▸ **Supplied records**
==================================================

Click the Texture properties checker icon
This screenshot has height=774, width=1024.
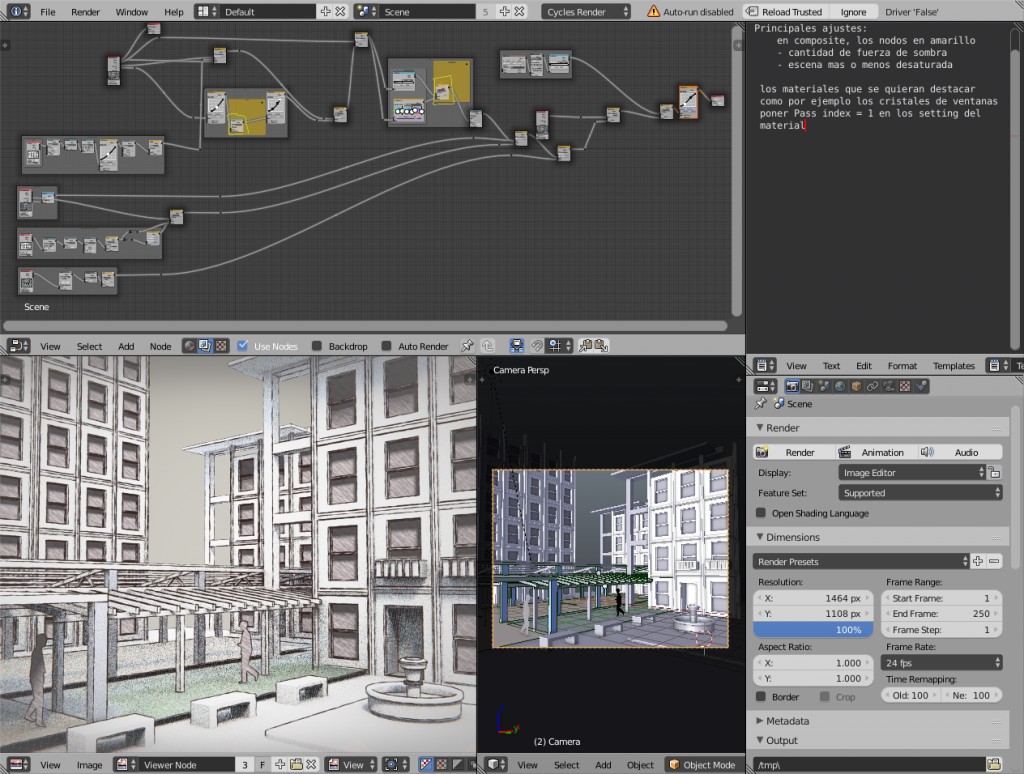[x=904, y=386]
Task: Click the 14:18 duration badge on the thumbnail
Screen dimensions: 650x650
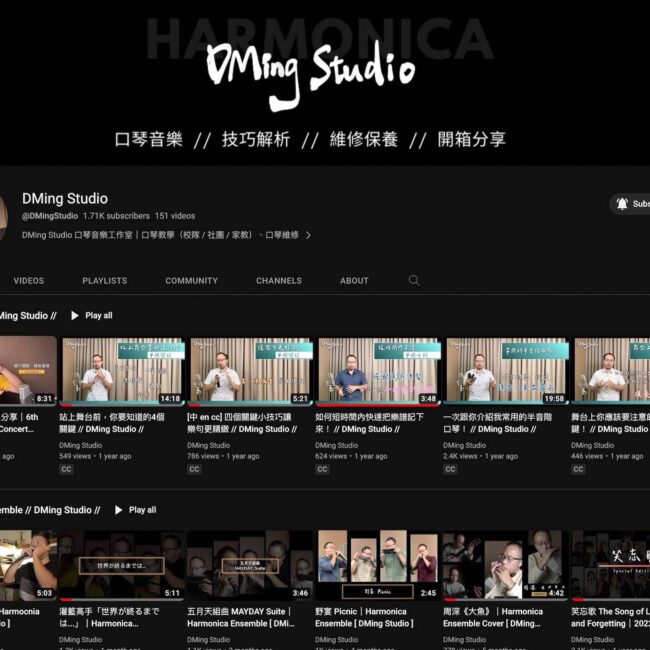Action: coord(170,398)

==================================================

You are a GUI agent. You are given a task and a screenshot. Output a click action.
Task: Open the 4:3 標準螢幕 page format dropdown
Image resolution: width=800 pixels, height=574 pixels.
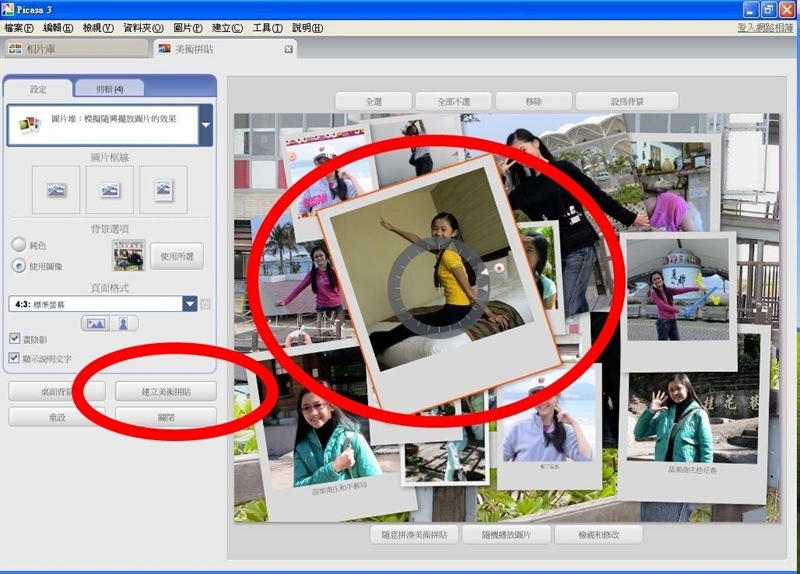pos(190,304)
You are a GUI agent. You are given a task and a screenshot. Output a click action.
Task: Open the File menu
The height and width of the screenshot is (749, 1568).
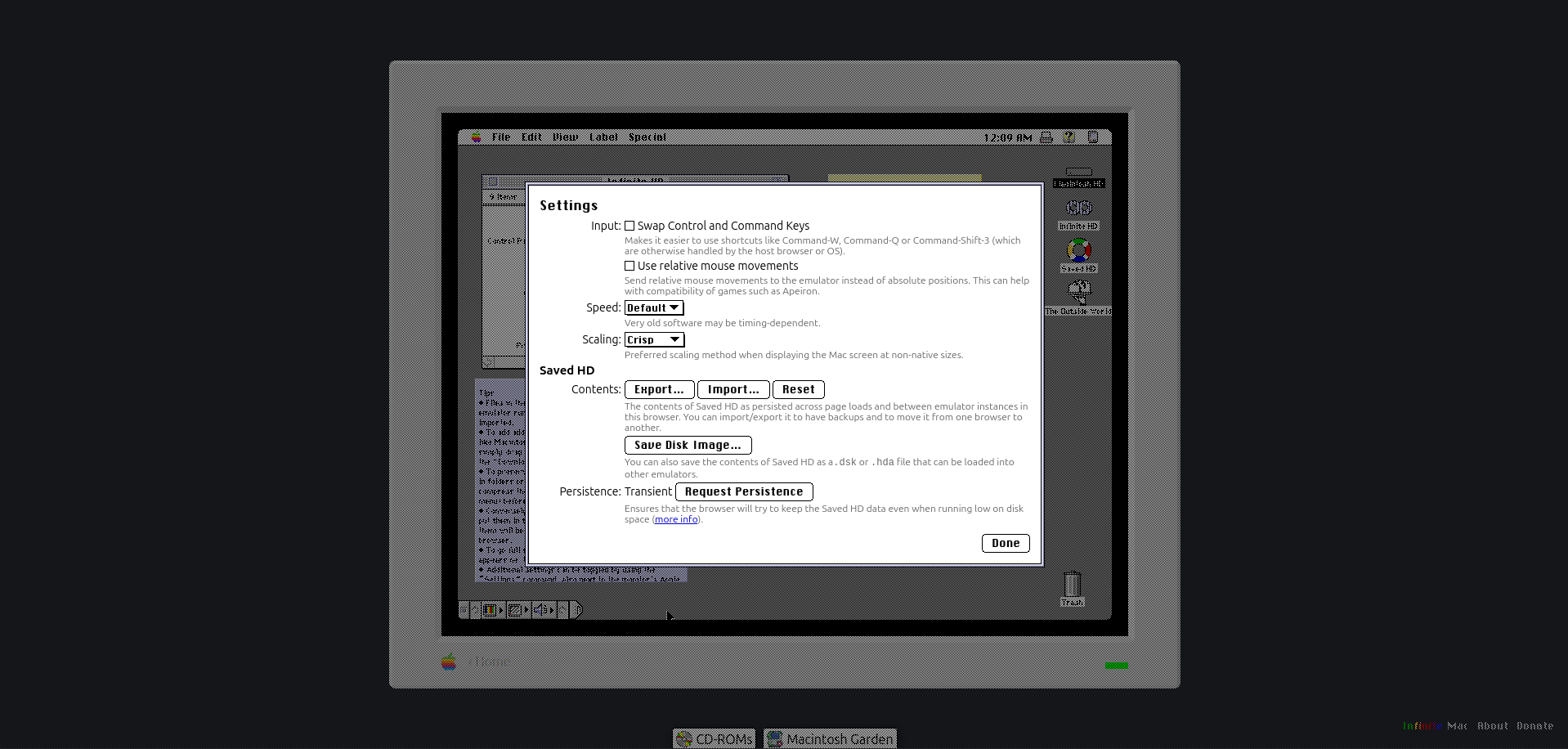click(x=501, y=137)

==================================================

How many of the lines above include the string "Open"? Answer with the number only.

▸ **The completed task**
2